-- EXTRACTED MATERIAL follows --

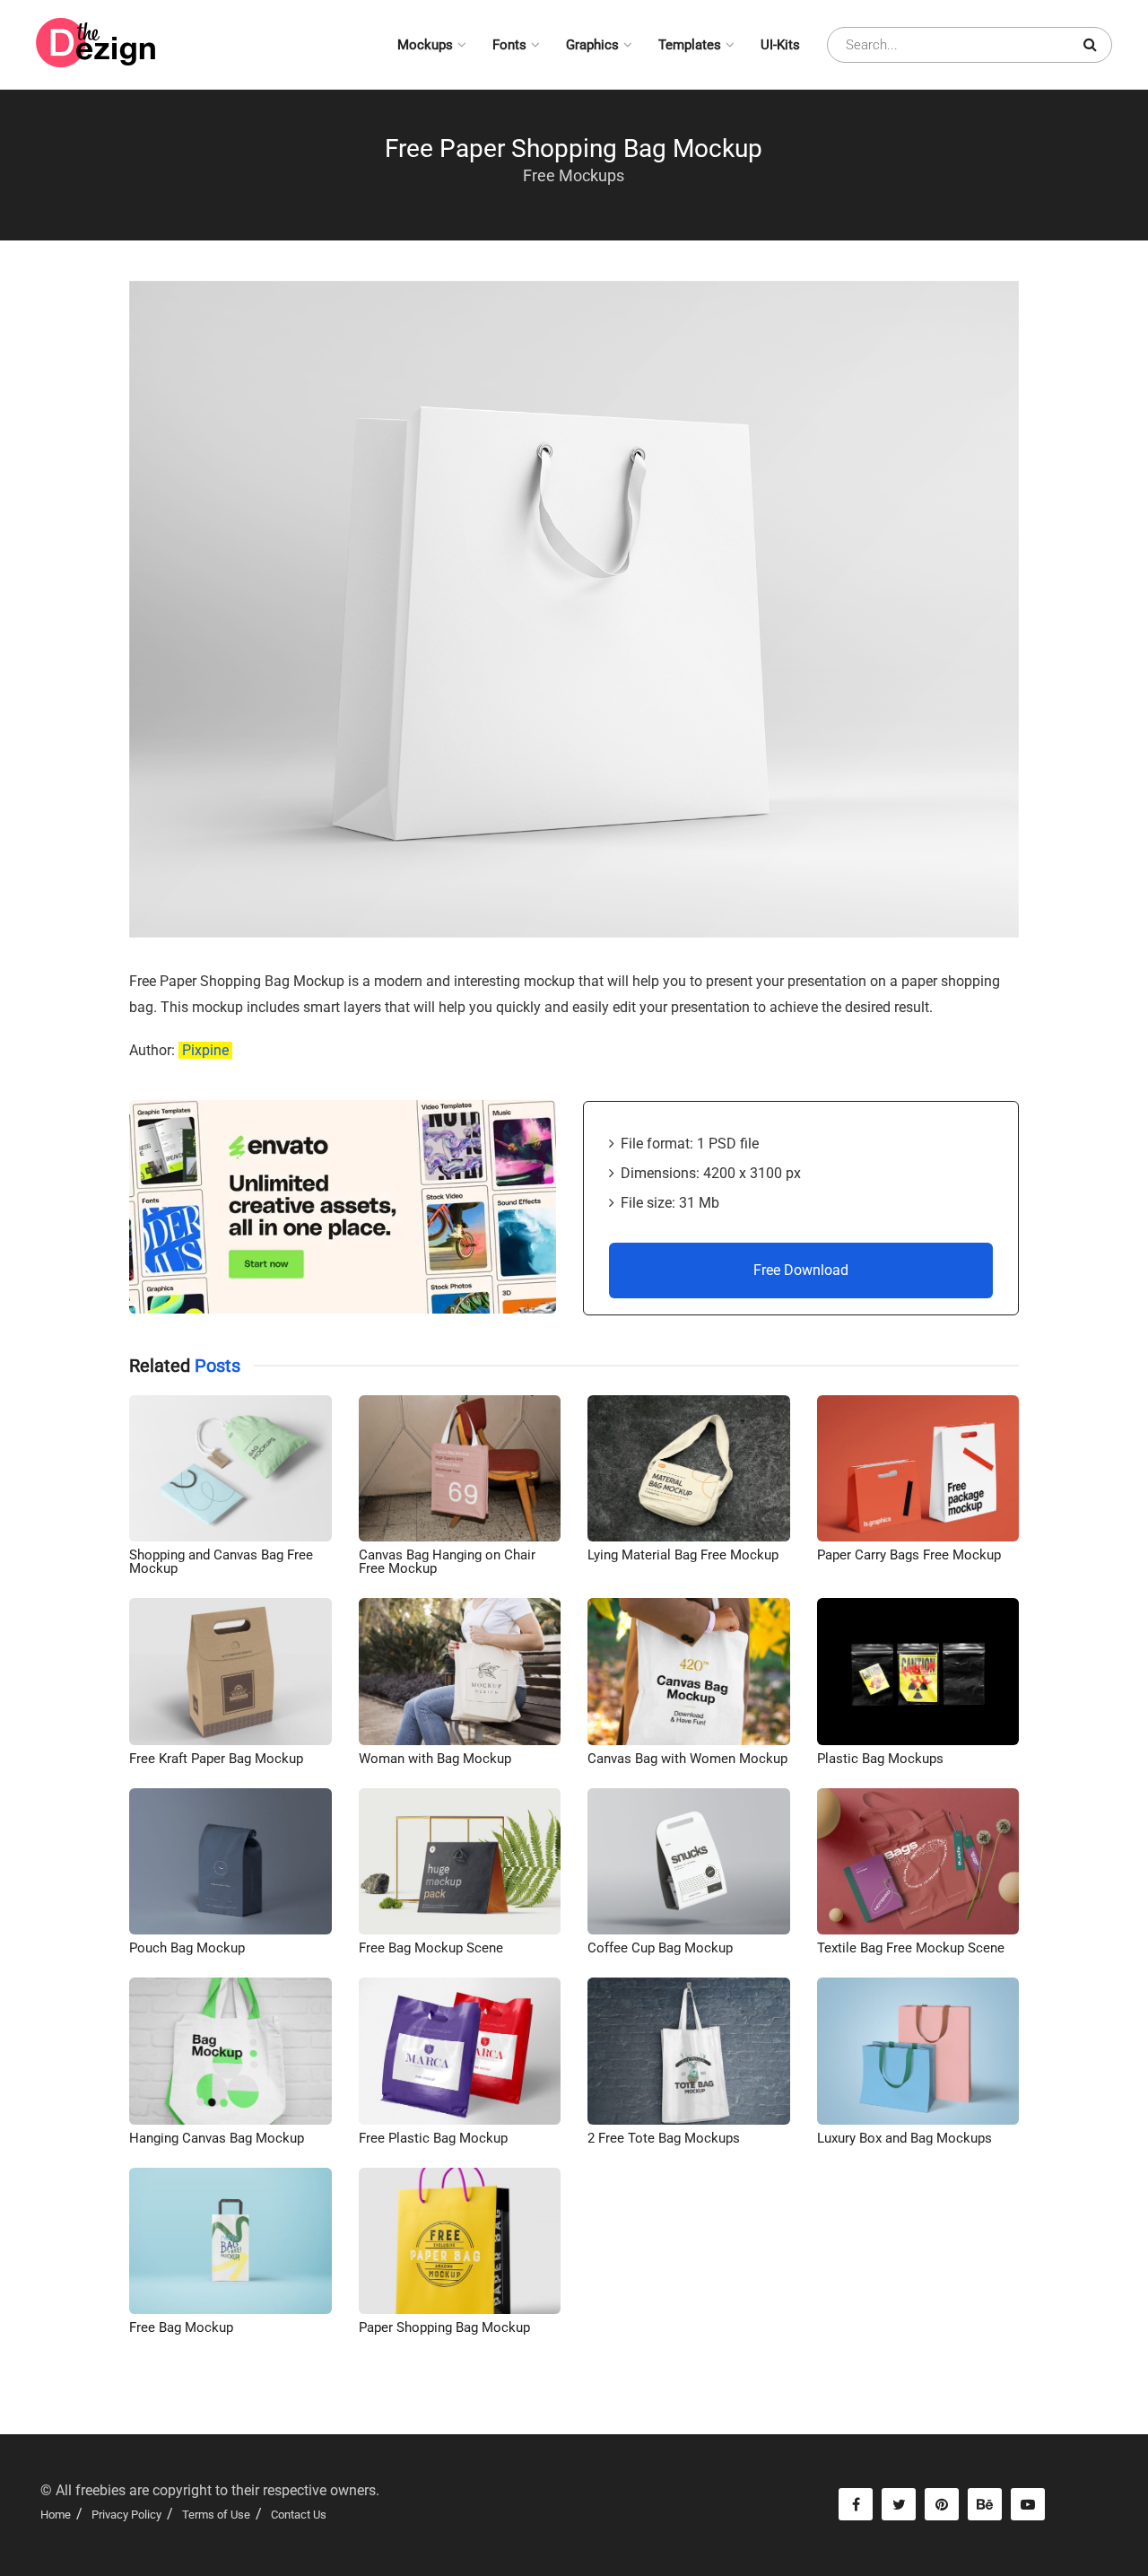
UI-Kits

-- EXTRACTED MATERIAL concluded --
-- EXTRACTED MATERIAL follows --

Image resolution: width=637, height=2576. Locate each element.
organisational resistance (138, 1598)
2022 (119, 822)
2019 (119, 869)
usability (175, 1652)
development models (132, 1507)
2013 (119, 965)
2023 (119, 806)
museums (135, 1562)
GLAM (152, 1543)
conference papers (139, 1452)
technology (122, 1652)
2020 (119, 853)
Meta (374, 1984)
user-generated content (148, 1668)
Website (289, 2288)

-- EXTRACTED MATERIAL concluded --
-- EXTRACTED MATERIAL follows --

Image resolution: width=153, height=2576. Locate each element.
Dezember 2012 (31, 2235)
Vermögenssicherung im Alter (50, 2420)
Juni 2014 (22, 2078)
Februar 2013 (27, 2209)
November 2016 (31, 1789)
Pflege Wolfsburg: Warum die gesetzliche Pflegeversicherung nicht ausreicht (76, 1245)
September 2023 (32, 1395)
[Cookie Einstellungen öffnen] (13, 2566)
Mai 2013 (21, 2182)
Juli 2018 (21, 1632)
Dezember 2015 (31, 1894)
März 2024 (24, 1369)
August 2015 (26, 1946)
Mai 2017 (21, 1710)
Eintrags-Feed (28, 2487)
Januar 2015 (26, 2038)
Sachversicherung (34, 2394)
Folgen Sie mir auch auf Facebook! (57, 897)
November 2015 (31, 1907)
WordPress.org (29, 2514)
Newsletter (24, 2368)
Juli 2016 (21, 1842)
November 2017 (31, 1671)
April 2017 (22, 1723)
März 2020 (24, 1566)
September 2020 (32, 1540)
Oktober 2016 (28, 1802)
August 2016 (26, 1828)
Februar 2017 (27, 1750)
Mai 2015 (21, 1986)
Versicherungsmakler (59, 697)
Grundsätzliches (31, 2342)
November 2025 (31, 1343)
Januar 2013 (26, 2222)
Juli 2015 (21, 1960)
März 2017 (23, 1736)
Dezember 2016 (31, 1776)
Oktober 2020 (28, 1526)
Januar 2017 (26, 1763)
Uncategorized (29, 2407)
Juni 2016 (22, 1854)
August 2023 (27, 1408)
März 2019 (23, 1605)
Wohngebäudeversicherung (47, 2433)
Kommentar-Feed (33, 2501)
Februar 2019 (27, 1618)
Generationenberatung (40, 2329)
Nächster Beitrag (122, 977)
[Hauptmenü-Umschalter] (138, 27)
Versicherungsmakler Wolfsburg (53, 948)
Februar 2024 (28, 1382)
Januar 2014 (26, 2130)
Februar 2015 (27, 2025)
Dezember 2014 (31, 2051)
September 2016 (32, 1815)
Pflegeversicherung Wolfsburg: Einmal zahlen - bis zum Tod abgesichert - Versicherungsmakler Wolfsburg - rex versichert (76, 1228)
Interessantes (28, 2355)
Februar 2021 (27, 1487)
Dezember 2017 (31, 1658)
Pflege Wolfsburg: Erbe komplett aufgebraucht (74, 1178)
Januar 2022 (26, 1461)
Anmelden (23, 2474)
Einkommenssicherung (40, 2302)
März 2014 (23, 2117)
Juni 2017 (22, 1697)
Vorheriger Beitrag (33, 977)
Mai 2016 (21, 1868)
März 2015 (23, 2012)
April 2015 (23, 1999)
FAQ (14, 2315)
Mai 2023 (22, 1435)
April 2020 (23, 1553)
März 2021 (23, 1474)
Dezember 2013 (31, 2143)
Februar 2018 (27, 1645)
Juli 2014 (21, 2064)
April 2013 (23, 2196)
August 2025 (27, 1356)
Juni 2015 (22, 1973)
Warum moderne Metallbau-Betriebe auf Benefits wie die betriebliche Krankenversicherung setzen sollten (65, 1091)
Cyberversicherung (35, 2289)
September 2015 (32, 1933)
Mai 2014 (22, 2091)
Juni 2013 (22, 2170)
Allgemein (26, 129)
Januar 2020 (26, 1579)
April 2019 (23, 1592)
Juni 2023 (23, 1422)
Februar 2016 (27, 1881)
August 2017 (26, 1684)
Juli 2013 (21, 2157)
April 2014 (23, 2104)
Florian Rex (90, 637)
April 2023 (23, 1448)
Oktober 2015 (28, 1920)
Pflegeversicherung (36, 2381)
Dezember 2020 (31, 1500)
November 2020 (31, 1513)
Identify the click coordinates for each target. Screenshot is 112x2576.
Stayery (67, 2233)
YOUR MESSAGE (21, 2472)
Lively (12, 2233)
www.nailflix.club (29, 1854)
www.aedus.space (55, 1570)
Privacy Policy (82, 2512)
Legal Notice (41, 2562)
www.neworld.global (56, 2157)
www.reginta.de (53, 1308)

-- EXTRACTED MATERIAL concluded --

# WORK TASK
Looking at the records above, return exactly the lines from the line with "September 2020 (32, 1540)" to the line with "Februar 2015 (27, 2025)", both ends included.

# RESULT
September 2020 (32, 1540)
Oktober 2016 (28, 1802)
August 2016 (26, 1828)
Februar 2017 (27, 1750)
Mai 2015 (21, 1986)
Versicherungsmakler (59, 697)
Grundsätzliches (31, 2342)
November 2025 (31, 1343)
Januar 2013 (26, 2222)
Juli 2015 (21, 1960)
März 2017 (23, 1736)
Dezember 2016 (31, 1776)
Oktober 2020 (28, 1526)
Januar 2017 (26, 1763)
Uncategorized (29, 2407)
Juni 2016 (22, 1854)
August 2023 (27, 1408)
März 2019 (23, 1605)
Wohngebäudeversicherung (47, 2433)
Kommentar-Feed (33, 2501)
Februar 2019 (27, 1618)
Generationenberatung (40, 2329)
Nächster Beitrag (122, 977)
[Hauptmenü-Umschalter] (138, 27)
Versicherungsmakler Wolfsburg (53, 948)
Februar 2024 (28, 1382)
Januar 2014 (26, 2130)
Februar 2015 (27, 2025)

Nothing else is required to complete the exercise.